◆ **Material shown**
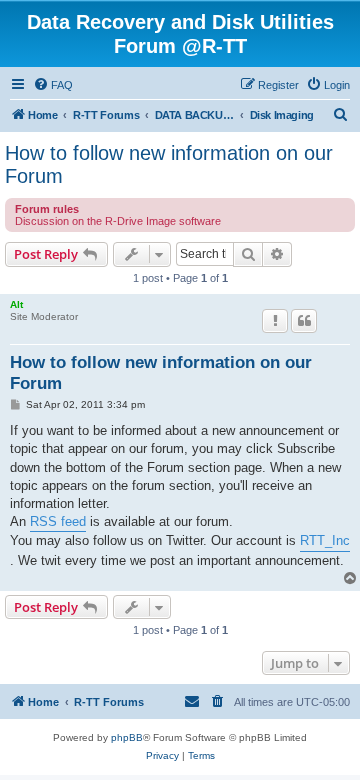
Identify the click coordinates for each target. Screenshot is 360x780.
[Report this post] (275, 321)
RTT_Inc (325, 540)
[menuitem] (53, 85)
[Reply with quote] (304, 321)
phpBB (127, 737)
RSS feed (58, 521)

◆ **The task**
Pictures aside, reproduce every record exactly as it stands.

◆ **Answer box**
Identify the click coordinates for each target. Screenshot is 360x780.
[Report this post] (275, 321)
RTT_Inc (325, 540)
[menuitem] (53, 85)
[Reply with quote] (304, 321)
phpBB (127, 737)
RSS feed (58, 521)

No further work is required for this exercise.